Hi everyone,
I had previously posted on how I found out my husbands emotional affair in jan 2019. After I found out I tried several times to ask him to open up to me and tell me honestly what had happened but he never did. All I get is defensiveness and a lot of blame as to how he had to put up with me for 13 years that I fought with him etc etc.
I tried to tell him that we need to talk about issues including the affair for me to have a closure but DH is adamantly that we should move forward and he will never do this again.
I never had an emotional connection with DH, something I always missed and also I was hoping that if we communicate openly we can slowly put this behind us. He does not understand why I need a closure and how he has betrayed me.
I feel like I can’t beg him to see my side and work on the relationship by not brushing what has happened under the carpet.
This situation is affecting me a lot, we have a son 11 years old. At home we both don’t talk to each other, mostly because he wants to only have superficial conversations and never like me addressing the affair and I feel like if I don’t address it now then I will forever be in pain.
My mum thinks I should forgive him, my brother feels like I should carry on as normal because I have a son and that I am 40 so my life is already over. They both love me but they don’t understand what I want in this relationship.
DH is a good man but always been emotionally distant and closed. He is happy when things are Going smooth. In all the married years he has never been able to handle when we have had issues. Normally he will say I am doing drama or that how I should change my behaviour. Some of the so called drama after years past he has accepted his mistake but by then I had to fight argue and do things my way simply because he could not see my point of view at that time.
Is there anyone out there who has gone through similar things.
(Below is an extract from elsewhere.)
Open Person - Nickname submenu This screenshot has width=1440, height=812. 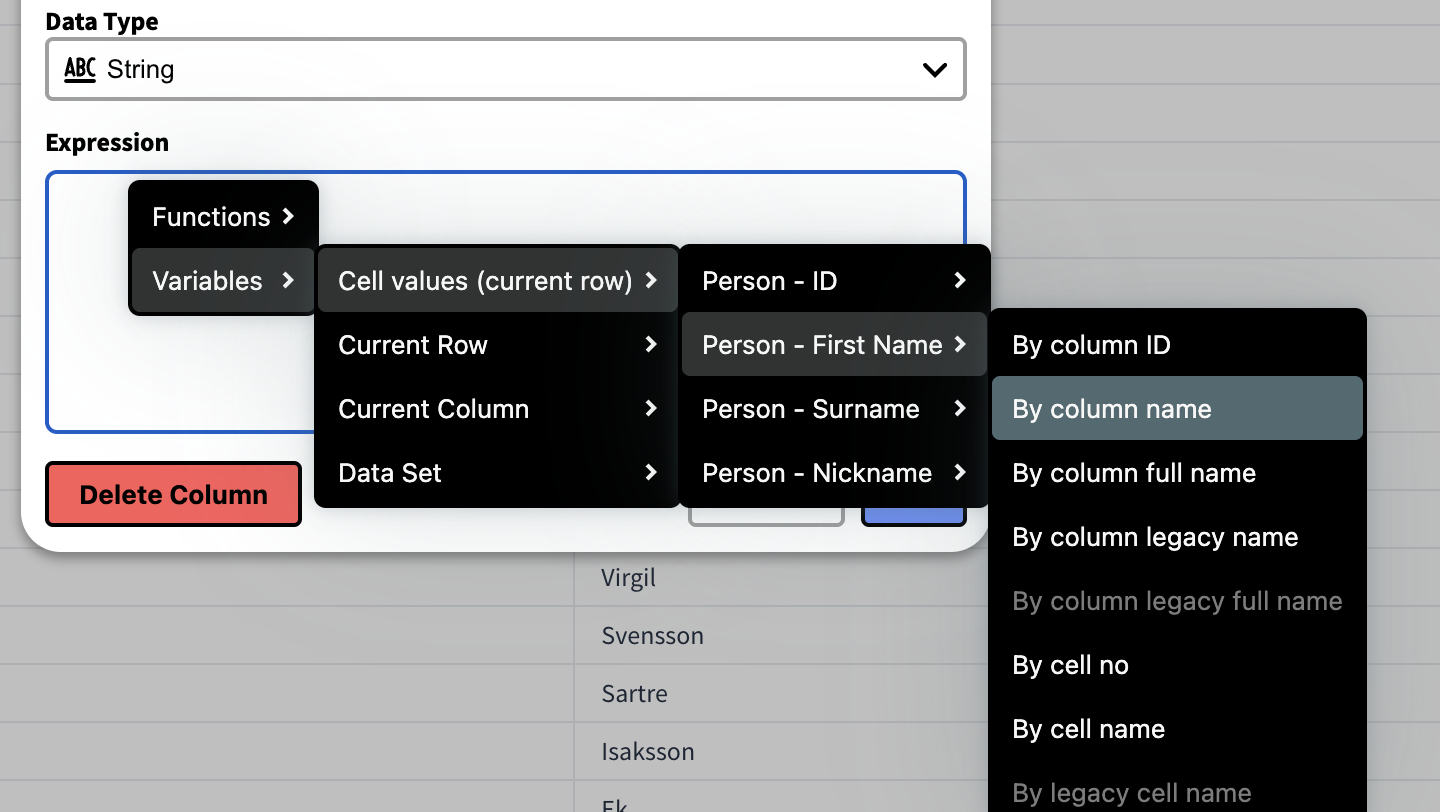pyautogui.click(x=834, y=473)
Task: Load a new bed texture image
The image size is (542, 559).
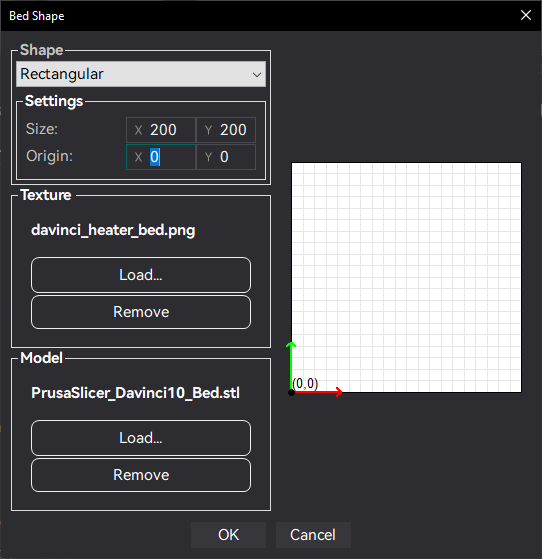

Is there anyway he will ever see how our future relationship is dependent on how we both work on it now. His idea is to move forward and never discuss anything.
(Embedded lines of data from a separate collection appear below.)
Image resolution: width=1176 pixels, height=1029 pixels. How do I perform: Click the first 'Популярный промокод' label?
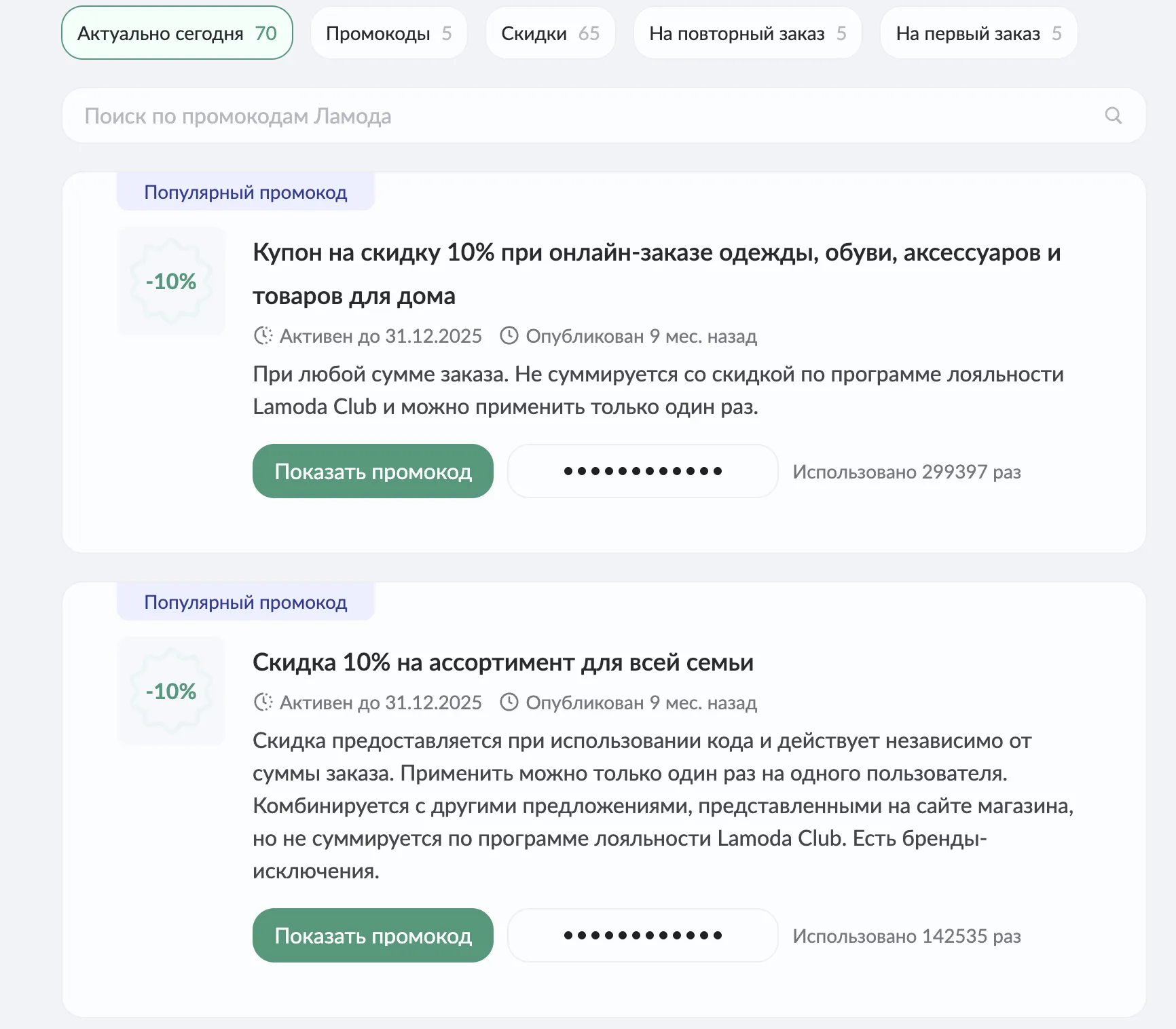(245, 193)
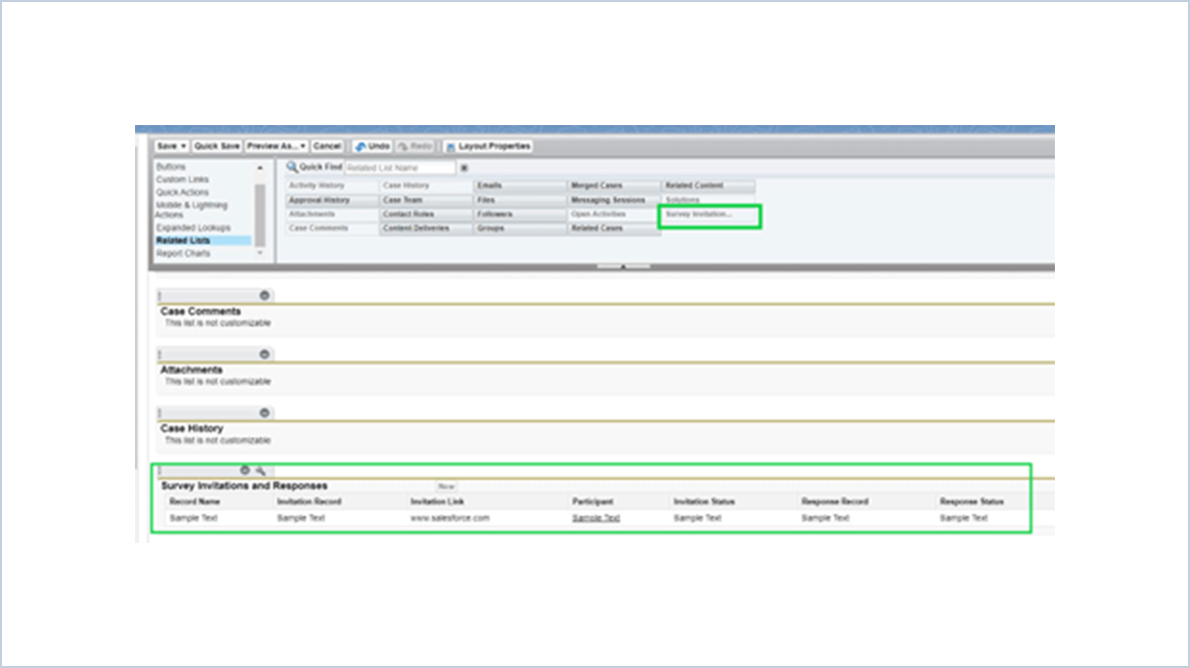Remove Case History list using its minus icon
The height and width of the screenshot is (668, 1190).
click(264, 412)
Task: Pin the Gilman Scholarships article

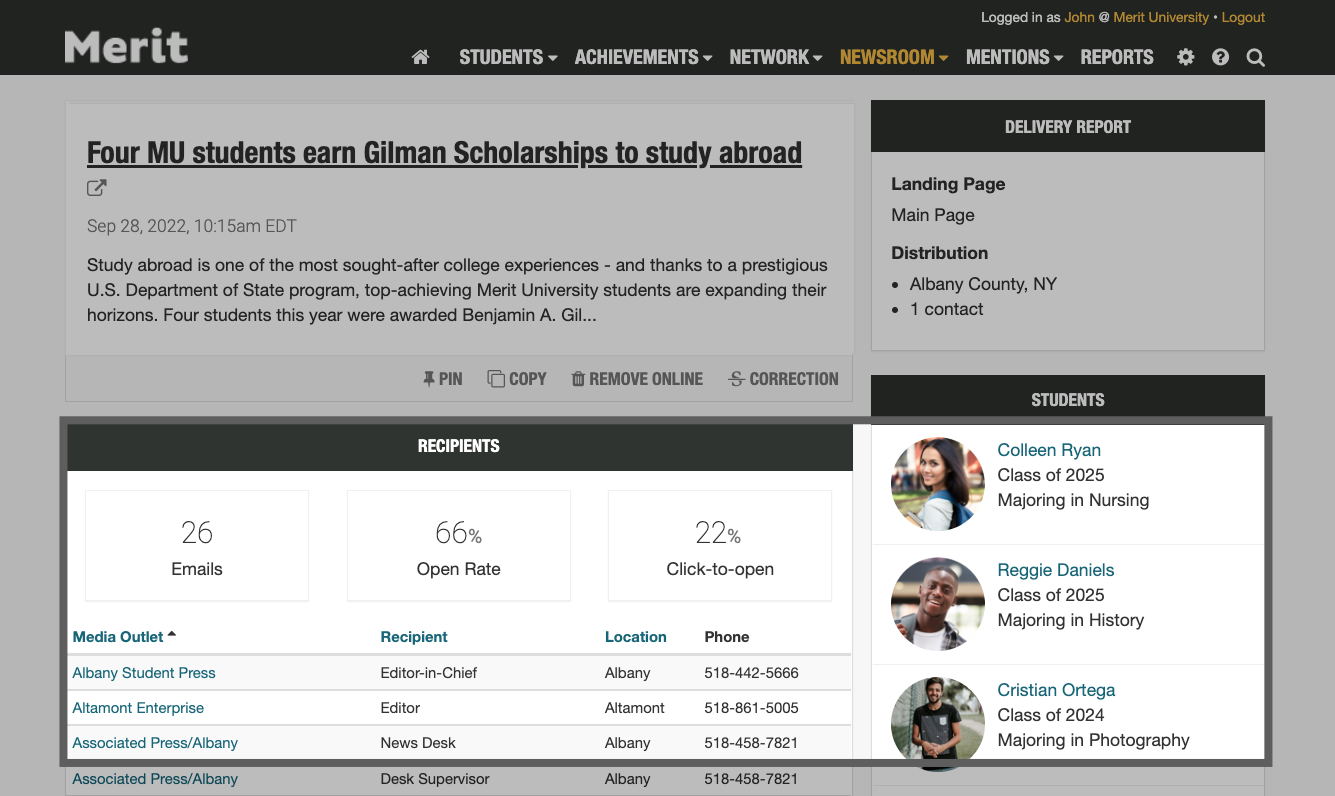Action: [442, 378]
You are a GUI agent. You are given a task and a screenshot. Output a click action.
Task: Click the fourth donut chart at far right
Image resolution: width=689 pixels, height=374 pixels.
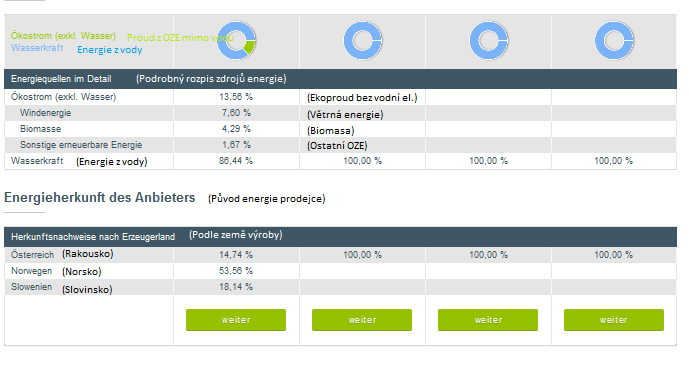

I don’t have trust in that method, we both are so different that divorce is the only option. I am scared as I don’t have any family support(I work and have some savings) with the decision, I am sure DH will accept for divorce and go ahead with all the formalities because for him that is easier than talking.
For me I like the man but not his approach of not addressing and I have waited patiently thinking he will understand but don’t think it will happen.
I can’t leave my self respect and beg him to talk as several times when I have tried he is extremely defensive.
Can anyone understand my story, am i wrong to expect what I do. Do you think he will ever take the step to come and talk to me.
Please openly tell me if I am doing something wrong or how I should be handling this or if there is a better way to deal. I tried asking common friend And my brother to talk to DH but both could not convince him. All they said was that DH has a lot of complains on me which I also have but does not take away the fact that none of the past fights had trust related issues.